Teachers are increasingly using educational tools that leverage large language models (LLMs) like ChatGPT for lesson planning, personalized tutoring and more in K-12 classrooms around the world.

Cornell researchers have found the developers of such tools and the educators who use them have different ideas about the potential harms they may cause, a finding that researchers say underscores the need for educators to be more involved in the tools' development.

"Education technology should center educators, and doing that requires researchers, education technology providers, school leaders and policymakers to come together and take action to mitigate potential harms from the use of LLMs in education," said Emma Harvey, a doctoral student in the field of information science and lead author of "'Don't Forget the Teachers': Towards an Educator-Centered Understanding of Harms from Large Language Models in Education." The paper was presented April 28 at the Association for Computing Machinery's Conference on Human Factors in Computing Systems (CHI) in Yokohama, Japan. It received a Best Paper Award. Her coauthors are Allison Koenecke, assistant professor of information science, and Rene Kizilcec, associate professor of information science, both at the Cornell Ann S. Bowers College of Computing and Information Science.

"These harms are not necessarily just the typical ones we hear of about LLMs, like bias or hallucinations," Harvey said. "It's this broader set of sociotechnical harms."

Harvey and her collaborators interviewed six administrators and developers from education technologies (or "edtech") companies and nearly two dozen educators who are navigating the increasing use of artificial intelligence-powered LLMs in schools.

The researchers found that developers from these companies tend to focus much of their time and energy on solving technical challenges, like preventing the kind of hallucinations, privacy violations or toxic content that LLMs sometimes produce.

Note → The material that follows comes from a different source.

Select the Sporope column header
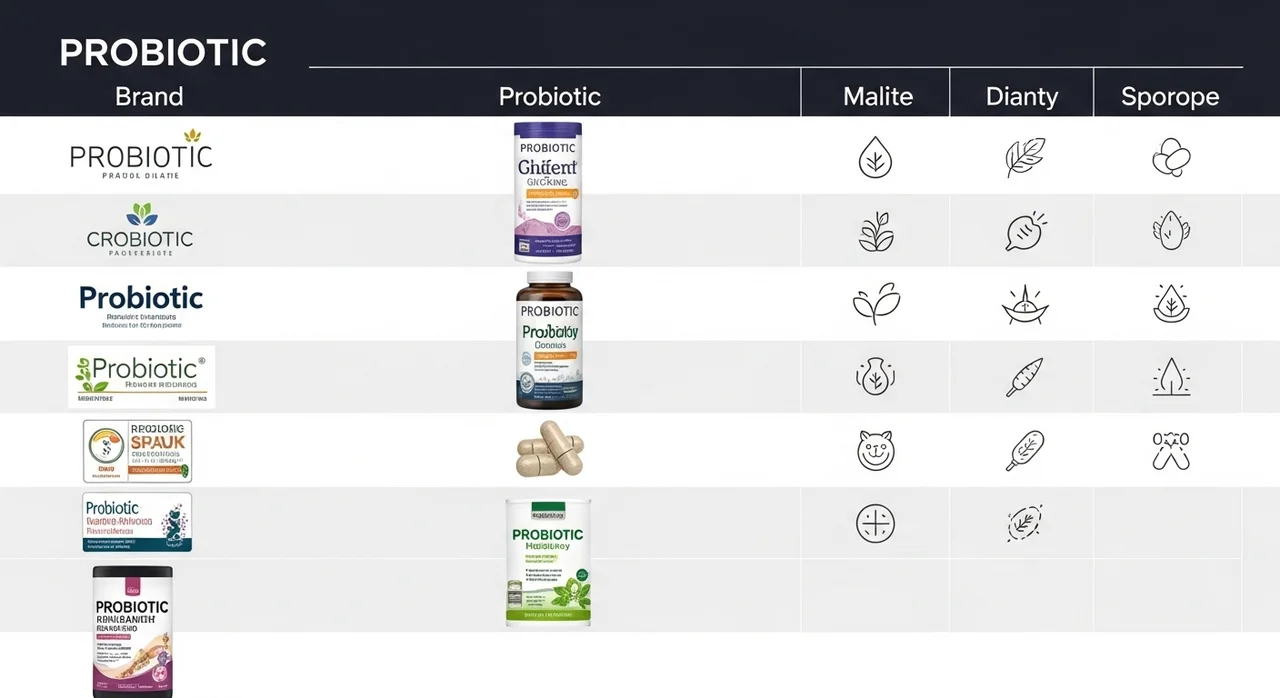This screenshot has height=698, width=1280. (1170, 96)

Meanwhile, educators were more concerned with the broader impacts of using the tools, like inhibiting the development of students' critical thinking skills, hampering students' social development, increasing educator workload, and exacerbating systemic inequality, since disadvantaged school districts may be less able to purchase licenses to use these tools or choose to shift funding away from other resources to license them, to name a few. They were less concerned about the technical issues; they expressed that they knew how to work around them.

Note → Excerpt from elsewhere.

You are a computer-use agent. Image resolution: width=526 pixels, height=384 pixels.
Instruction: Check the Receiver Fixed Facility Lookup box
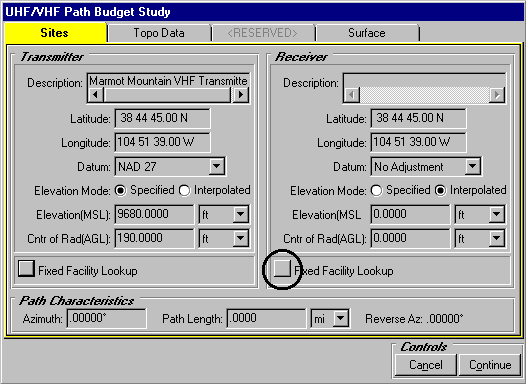pyautogui.click(x=282, y=269)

"I've noticed that as students become more tech aware, they also tend to lose that critical thinking skill. Because they can just ask for answers," one educator said.

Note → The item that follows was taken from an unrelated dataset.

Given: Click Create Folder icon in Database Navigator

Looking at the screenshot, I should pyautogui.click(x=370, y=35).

"It's hard to feel like it's equitable, or it's going to be used for public good if it's only available if your district can pony up for it," said another.

A good step toward improving these education technologies is correcting the misalignment between what developers and educators see as potentially harmful, Harvey said.

The researchers outlined four recommendations to facilitate the design and development of educator-centered edtech:

  • Companies should design tools to give educators even more agency to question and correct what LLMs produce;
  • Regulators - whether in government or nonprofit agencies - should develop centralized, clear and independent reviews of LLM-based educational technologies;
  • Researchers and developers of education technologies should explore ways to make these tools more customizable for the educators who use them; and
  • Educator input should be prioritized when school district leaders are considering adopting such tools. Additionally, educators should not be penalized if they choose not to use their schools' LLM-based tools.

"Edtech providers are spending a lot of time on reducing the chance of LLM hallucinations," Harvey said. "Our findings suggest they could also design tools so that educators can intervene when hallucinations happen to correct students' misconceptions through their teaching practices. This can free up time to focus on mitigating other types of harm."

The research team hopes their findings will foster more dialogue between builders of edtech systems and the teachers who use them, Koenecke said.

"The potential harms of LLMs extend far past the technical concerns commonly measured by machine-learning researchers," she said. "We need to be prepared to study the higher-stakes, difficult-to-measure social and societal harms arising from LLM use in the classroom."

This research was supported by the Schmidt Futures Foundation and the National Science Foundation.

Louis DiPietro is a writer for the Cornell Ann S. Bowers College of Computing and Information Science.